After the Words. "he thinks the present Spirit" to add, "of seeking their Redress by Mobbing."

"The Captain of the Romney was applied to in the Name of the Collector only."

"The Fasts of the Vessel were", instead of "the Fast of the Vessel was."

"And when they were hawling them in," instead of "hawling it.

"The Collector only, desired the Officer of the Romney to take Possession of the Vessel for her Security."

"The Master of the Romney into whose Charge the Sei­zure was delivered," instead of, "The Master of the Rom­ney who made the Seizure."

A true Copy,. In the Absence of the Clerk of the Papers,

Copy of a Letter from Mr. Bradshaw to Mr. Pownall, dated, Treasury Chambers, 22nd July 1768.


I AM directed by the Lords Commissioners of his Majesty's Treasury to transmit to you, for the Information of the Earl of Hillsborough, Copies of a Memorial from the Com­missioners of the Customs in America, and of several Affida­vits and Letters relative to their present Situation; as also the Examination of Mr. Hallowell, the Comptroller of Boston, whom the Commissioners have sent Home with their Dispatches; and to desire, that you will move his Lordship, that the same may be laid before his Majesty, and that his Lordship, may receive his Majesty's Commands for giving such Support to the Officers of the Revenue, in the Discharge of their Duty, as shall be thought proper.

I am also to acquaint you, that the said Papers (so far as they relate to the Seizure of the ship Liberty) have been sent to Mr. Nuthall, the Solicitor of this Board, with Di­rections to take to his Assistance the Solicitors of the Board of Customs, and Mr. Hallowell, and to prepare a full State of the Case, to be laid before the Attorney and Solicitor General, that they may give their Opinion, whether there has been any Thing illegal or irregular in the Proceedings hitherto taken by the Officers of the Customs at Boston; [Page 8] and that they may suggest to my Lords, what Steps it may be proper to direct the said Officers to take, in the farther Prosecution of this Affair: And as soon as my Lords have received the said Opinion, they will transmit a Copy of the same to Lord Hillsborough.

My Lords have directed Mr. Hallowell to attend Lord Hillsborough, whenever his Lordship shall require him so to do,

I am, Sir,
Your most Obedient humble Servant, THOS, BRADSHAW.
A true Copy. In the Absence of the Clerk of the Papers,
JNo. SPEED. John Pownall,

Copy of a Letter from Mr. Bradshaw to Mr. Pownall, dated, Whitehall, Treasury Chambers, 31st Aug. 1768.

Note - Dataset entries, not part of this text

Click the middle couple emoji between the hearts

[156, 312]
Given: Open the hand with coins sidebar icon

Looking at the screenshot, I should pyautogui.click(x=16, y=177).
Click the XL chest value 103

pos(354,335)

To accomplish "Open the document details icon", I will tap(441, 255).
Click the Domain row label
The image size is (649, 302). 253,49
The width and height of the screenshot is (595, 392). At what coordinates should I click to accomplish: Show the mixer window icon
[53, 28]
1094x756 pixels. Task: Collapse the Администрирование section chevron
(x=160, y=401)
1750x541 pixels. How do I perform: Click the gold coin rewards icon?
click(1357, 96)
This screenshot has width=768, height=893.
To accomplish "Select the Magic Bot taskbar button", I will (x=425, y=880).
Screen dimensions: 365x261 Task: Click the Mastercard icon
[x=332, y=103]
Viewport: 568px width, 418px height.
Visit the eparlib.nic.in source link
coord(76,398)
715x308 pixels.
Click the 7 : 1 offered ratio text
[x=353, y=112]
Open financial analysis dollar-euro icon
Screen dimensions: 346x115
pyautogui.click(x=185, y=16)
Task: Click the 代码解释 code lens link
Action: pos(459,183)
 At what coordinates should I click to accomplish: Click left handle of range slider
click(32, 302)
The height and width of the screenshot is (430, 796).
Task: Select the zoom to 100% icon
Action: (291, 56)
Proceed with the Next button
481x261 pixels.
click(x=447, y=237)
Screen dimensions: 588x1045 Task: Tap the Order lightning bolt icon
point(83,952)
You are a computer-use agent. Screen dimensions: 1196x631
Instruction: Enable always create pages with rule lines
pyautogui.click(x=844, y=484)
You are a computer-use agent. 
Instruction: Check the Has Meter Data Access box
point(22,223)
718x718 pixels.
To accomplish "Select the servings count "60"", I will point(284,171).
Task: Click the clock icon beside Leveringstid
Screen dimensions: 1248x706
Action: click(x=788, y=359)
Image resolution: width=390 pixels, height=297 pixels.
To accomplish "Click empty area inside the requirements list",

HAVING laid before my Lords Commissioners of his Majesty's Treasury a Memorial of the Commission­ers of the Customs in America, dated Castle William in Boston Harbour 11th July 1768; inclosing Copies of Let­ters, which they have received in Answer to their Appli­cations for the Aid of his Majesty's Forces; I am command­ed by their Lordships to transmit Copies of the said Papers to you for the Information of the Earl of Hillsborough, and to desire you will move his Lordship to lay the same before his Majesty, that his Majesty may be informed of the present Situation of the Officers of the Revenue at Boston, and of the Apprehensions they entertain, that his Majesty's Castle at the Mouth of Boston Harbour, where they are at present forced to reside was at the Time their Letters came away, no otherwise secured from falling into the Hands of the People, but by the King's Ships, which lie at present in the Harbour; and also that his Majesty may be informed of the Answers they have received from General Gage, Com­modore Hood, and Colonel Dalrymple, to the Requisitions made to them for Troops and Ships to be sent to Boston, for the Protection of the said Commissioners.

I am, Sir,
Your most obedient humble Servant, THOS. BEADSHAW.